■ Exercise details ■
Update the items below by replacing "Where is" with "Where can I find" everywhere it occurs, leaving all other text unchanged.

Items from a data source
◆ ◆ ◆ ◆ ◆ ◆ ◆
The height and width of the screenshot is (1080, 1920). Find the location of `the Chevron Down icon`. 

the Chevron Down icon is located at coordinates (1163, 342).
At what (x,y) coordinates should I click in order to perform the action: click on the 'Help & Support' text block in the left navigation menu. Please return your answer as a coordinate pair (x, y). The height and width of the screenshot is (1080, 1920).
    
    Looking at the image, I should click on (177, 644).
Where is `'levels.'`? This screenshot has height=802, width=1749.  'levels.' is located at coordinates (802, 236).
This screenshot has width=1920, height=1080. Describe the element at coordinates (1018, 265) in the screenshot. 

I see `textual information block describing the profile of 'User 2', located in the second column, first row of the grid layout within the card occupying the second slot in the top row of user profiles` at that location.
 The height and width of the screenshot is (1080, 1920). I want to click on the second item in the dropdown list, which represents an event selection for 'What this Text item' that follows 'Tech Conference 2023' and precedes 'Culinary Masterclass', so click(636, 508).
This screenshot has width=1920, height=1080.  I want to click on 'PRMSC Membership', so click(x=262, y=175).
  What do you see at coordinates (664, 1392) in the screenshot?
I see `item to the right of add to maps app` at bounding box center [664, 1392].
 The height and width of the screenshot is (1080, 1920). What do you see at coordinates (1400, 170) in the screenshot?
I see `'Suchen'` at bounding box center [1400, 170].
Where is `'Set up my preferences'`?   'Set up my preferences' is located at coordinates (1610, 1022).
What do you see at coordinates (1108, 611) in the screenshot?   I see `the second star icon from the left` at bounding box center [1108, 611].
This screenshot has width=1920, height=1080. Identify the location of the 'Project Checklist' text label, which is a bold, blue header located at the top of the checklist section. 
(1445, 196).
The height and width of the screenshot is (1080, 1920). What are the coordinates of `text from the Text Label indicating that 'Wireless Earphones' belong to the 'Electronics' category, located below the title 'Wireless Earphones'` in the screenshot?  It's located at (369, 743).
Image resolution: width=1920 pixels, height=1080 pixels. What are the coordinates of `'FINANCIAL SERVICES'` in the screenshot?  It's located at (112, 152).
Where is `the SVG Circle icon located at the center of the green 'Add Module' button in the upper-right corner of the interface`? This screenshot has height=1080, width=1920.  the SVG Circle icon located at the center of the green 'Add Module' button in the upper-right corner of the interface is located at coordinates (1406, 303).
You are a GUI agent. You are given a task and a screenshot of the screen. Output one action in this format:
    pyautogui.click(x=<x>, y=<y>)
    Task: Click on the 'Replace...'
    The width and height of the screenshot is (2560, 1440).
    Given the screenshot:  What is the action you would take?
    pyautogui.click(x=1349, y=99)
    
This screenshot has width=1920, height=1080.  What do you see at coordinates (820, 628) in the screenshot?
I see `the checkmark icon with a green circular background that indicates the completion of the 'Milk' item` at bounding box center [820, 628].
◆ ◆ ◆ ◆ ◆ ◆ ◆
■ Response to the task ■
The height and width of the screenshot is (1080, 1920). Find the location of `the Chevron Down icon`. 

the Chevron Down icon is located at coordinates (1163, 342).
At what (x,y) coordinates should I click in order to perform the action: click on the 'Help & Support' text block in the left navigation menu. Please return your answer as a coordinate pair (x, y). The height and width of the screenshot is (1080, 1920).
    
    Looking at the image, I should click on (177, 644).
Where can I find `'levels.'`? This screenshot has height=802, width=1749.  'levels.' is located at coordinates (802, 236).
This screenshot has width=1920, height=1080. Describe the element at coordinates (1018, 265) in the screenshot. 

I see `textual information block describing the profile of 'User 2', located in the second column, first row of the grid layout within the card occupying the second slot in the top row of user profiles` at that location.
 The height and width of the screenshot is (1080, 1920). I want to click on the second item in the dropdown list, which represents an event selection for 'What this Text item' that follows 'Tech Conference 2023' and precedes 'Culinary Masterclass', so click(636, 508).
This screenshot has width=1920, height=1080.  I want to click on 'PRMSC Membership', so click(x=262, y=175).
  What do you see at coordinates (664, 1392) in the screenshot?
I see `item to the right of add to maps app` at bounding box center [664, 1392].
 The height and width of the screenshot is (1080, 1920). What do you see at coordinates (1400, 170) in the screenshot?
I see `'Suchen'` at bounding box center [1400, 170].
Where can I find `'Set up my preferences'`?   'Set up my preferences' is located at coordinates (1610, 1022).
What do you see at coordinates (1108, 611) in the screenshot?   I see `the second star icon from the left` at bounding box center [1108, 611].
This screenshot has width=1920, height=1080. Identify the location of the 'Project Checklist' text label, which is a bold, blue header located at the top of the checklist section. 
(1445, 196).
The height and width of the screenshot is (1080, 1920). What are the coordinates of `text from the Text Label indicating that 'Wireless Earphones' belong to the 'Electronics' category, located below the title 'Wireless Earphones'` in the screenshot?  It's located at (369, 743).
Image resolution: width=1920 pixels, height=1080 pixels. What are the coordinates of `'FINANCIAL SERVICES'` in the screenshot?  It's located at (112, 152).
Where can I find `the SVG Circle icon located at the center of the green 'Add Module' button in the upper-right corner of the interface`? This screenshot has height=1080, width=1920.  the SVG Circle icon located at the center of the green 'Add Module' button in the upper-right corner of the interface is located at coordinates (1406, 303).
You are a GUI agent. You are given a task and a screenshot of the screen. Output one action in this format:
    pyautogui.click(x=<x>, y=<y>)
    Task: Click on the 'Replace...'
    The width and height of the screenshot is (2560, 1440).
    Given the screenshot:  What is the action you would take?
    pyautogui.click(x=1349, y=99)
    
This screenshot has width=1920, height=1080.  What do you see at coordinates (820, 628) in the screenshot?
I see `the checkmark icon with a green circular background that indicates the completion of the 'Milk' item` at bounding box center [820, 628].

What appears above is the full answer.